By Rachel Neglia
North Korea is a country of paradoxes. It proclaims itself “democratic,” and yet is the most tyrannical state in the world. It names its economic condition “prosperity,” while most would decry it as impoverishment. It asserts independence from the international community, but its very existence depends on foreign aid and tourism. This summer, TPA alumnus Pau Tonnesen and his father, Bill, experienced the many inconsistencies of the “Democratic People’s Republic of Korea” firsthand.
Americans rarely travel to North Korea. According to Koryo Tours, a popular travel agency that services North Korea, Americans comprise only about a quarter of North Korea’s 5,000 to 6,000 western tourists. In fact, the US State Department explicitly warns all who plan to enter the country: “The Department of State strongly recommends against all travel by U.S. citizens to North Korea.” This warning, though daunting, cannot hamper the curiosity of those who have an abiding interest in the country.
“Bill has been reading about North Korea for a couple of years now,” Mrs. Tonnesen explains. “He thinks no other country in the world is as isolated as the DPRK and this is very interesting to him.” When Pau qualified for the 2015 World Track and Field Championships in Beijing, China, he decided to take advantage of North Korea’s proximity, and paid the country a visit.
The Tonnesens’ journey began in Yanji, China, where they crossed the Tumen River into Tumen City, North Korea. Pau explains that entering the country was “Exciting and scary, almost like walking into a jail cell.” They encountered a security checkpoint, where they were physically searched. “There was security at the entrance and at the exit,” Pau says. “We thought that it was going to be a lot worse than it was… When we got there they just opened our phones, flipped around… They didn’t know what they were looking for.” Despite facing a minor setback when Mr. Tonnesen was found to have a South Korean bank note, they passed the checkpoint and were on their way.
Throughout their entire stay, the Tonnesens were accompanied by two “minders” – members of the state party responsible for guiding, translating for, and keeping an eye on tourists. According to Mr. Tonnesen, “Their job is to show you what they believe is the best of North Korea… You’re going to stay, within economic reason, in the best possible hotel, eat the best possible food… Everything is done to show you the very best of the country.”
For Pau, the minders’ presence added to the country’s fabricated impression in his mind: “What [the minders] want is money… It makes a huge difference in their lives how much money you give them.
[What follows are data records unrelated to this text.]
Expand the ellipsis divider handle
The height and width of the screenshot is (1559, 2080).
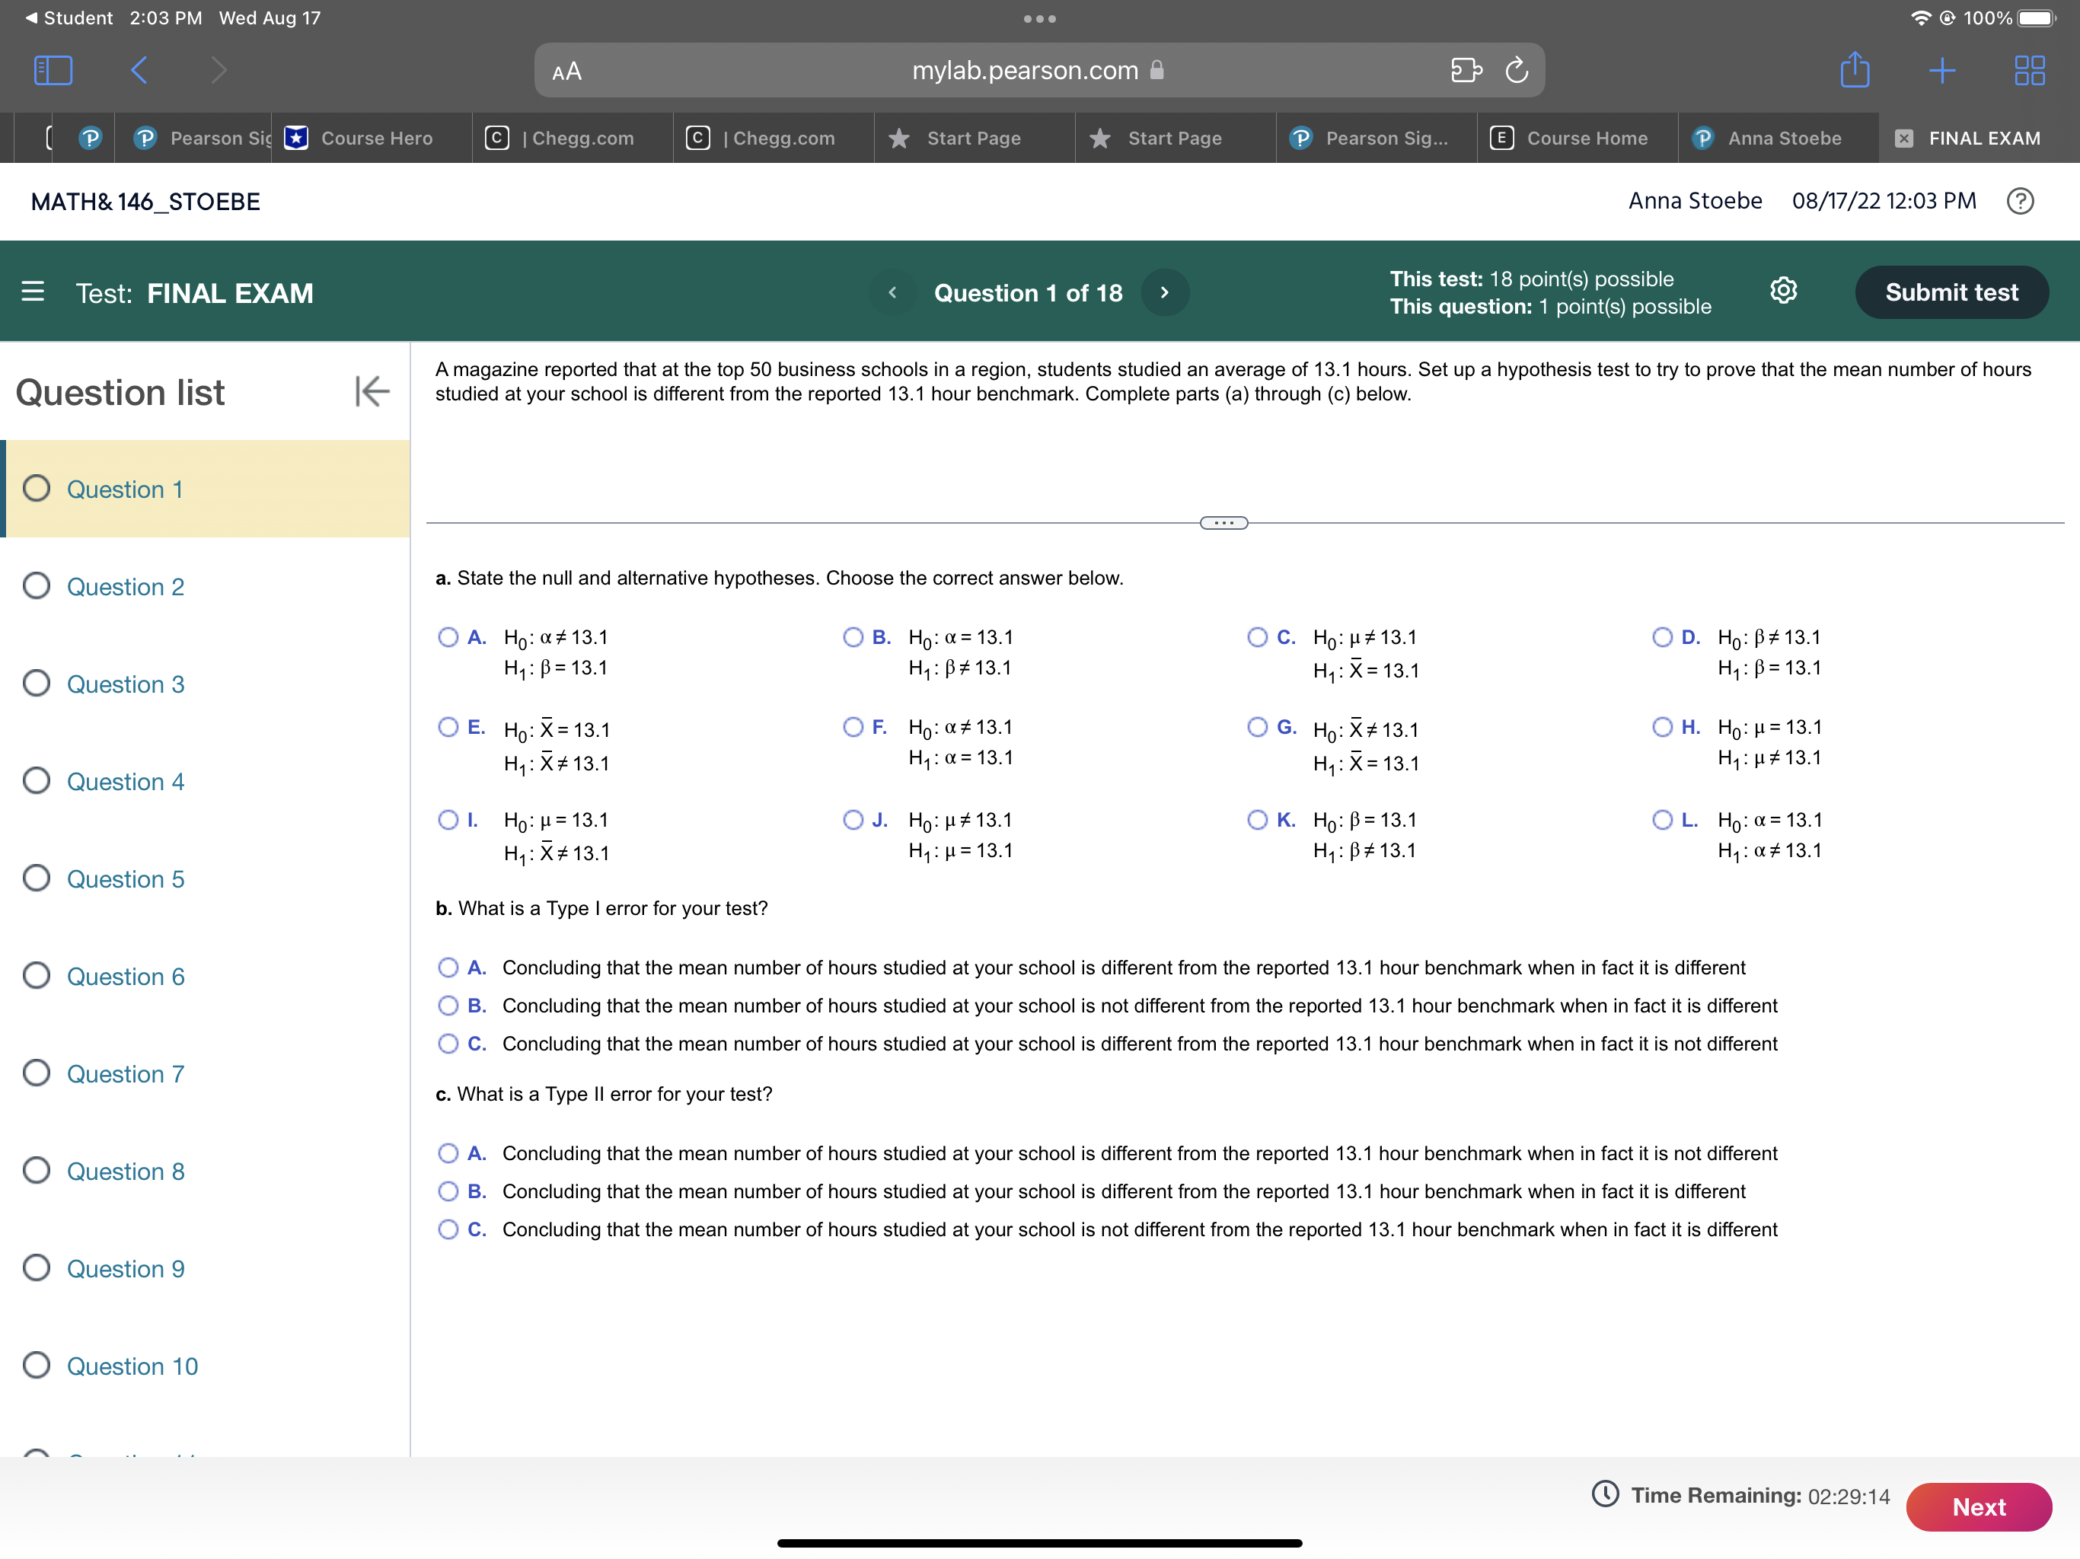coord(1223,523)
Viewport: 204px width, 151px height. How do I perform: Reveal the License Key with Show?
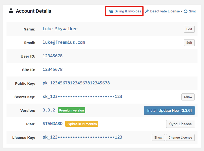(158, 137)
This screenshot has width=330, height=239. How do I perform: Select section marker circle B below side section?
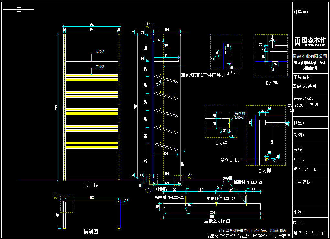[148, 188]
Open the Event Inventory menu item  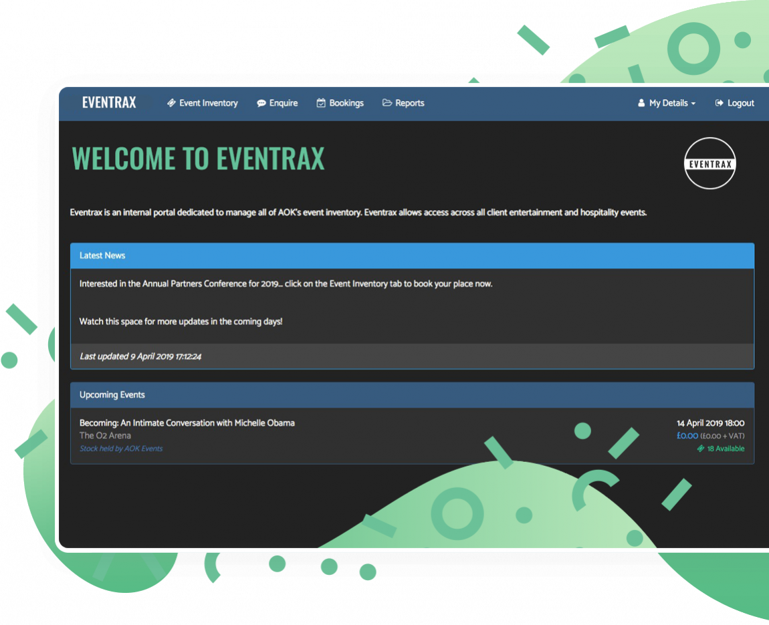coord(208,103)
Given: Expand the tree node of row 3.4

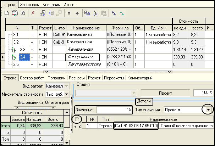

While you’re there, they try to act like the nicest people in the world so that you give them money. As soon as I sat down in my bed in my hotel at night, I felt like it was fake… like they were going to try to be nice but then we were going to be arrested…”
On their first night, they stayed in Hoeryeong, in the north of the country.
Mr. Tonnesen explains that the farther north one travels from Pyongyang, the country’s “show city,” the more obvious the widespread impoverishment becomes. “What we found was a kind of pre-industrial country,” he elaborates, “You will travel for hours on the ’highway’ and see zero or one to two cars. You will see 15 to 30 ox-carts.” Tourists are supposed to be shown only the very best of the country, but in the north, where there is no electricity or running water, they gain a more candid view of how the people really live. In fact, the North Korean government has kept the north of the country closed to tourists until only recently due to its underdevelopment. The Tonnesens visited Rason, a special economic zone in the north, but the more prosperous economy there is only due to concentrated foreign investment.
In Chongjin, the Tonnesens visited an English class at an elementary school. “They told us not to tell the children that we were American,” Mr. Tonnesen says. North Korean propaganda demonizes Americans for its problems, while simultaneously holding that the country has none. In the school’s hallway, for example, was a painting of an American priest “carving ‘thief’ into the forehead of a starving Korean child that stole an apple.” Children are taught to accept this manufactured hatred from their early stages of education; indeed, the entrenchment of the propaganda machine further isolates the country from the international community.
Despite experiencing North Korea’s rampant oppression firsthand, the Tonnesens’ goal “was not to tell the people we met how great America was. It wasn’t to tell them how bad their country was. The point was to get out safely.”
Over the past few years, only a handful of tourists have been arrested in the country, but the risk is ever-present. “The most dangerous thing you can do is proselytize,” Mr. Tonnesen says. Apart from that, disrespecting North Korean leader Kim Jong-un can also spell trouble for a visitor. The Tonnesens were constantly reminded of the risk of disrespecting the Kim dynasty, and were even told that they could not fold a newspaper bearing an image of Kim Jong-un.
When asked whether more Americans should visit North Korea, Mr. Tonnesen quickly replies, “No.” Although they should not attempt to travel through the country, however, individuals should undoubtedly seek to learn from tourists who have successfully emerged from North Korea’s façade of freedom and prosperity. By learning from the first-hand testimony of visitors, he said, we can shed at least a little more light on this “heart of darkness.”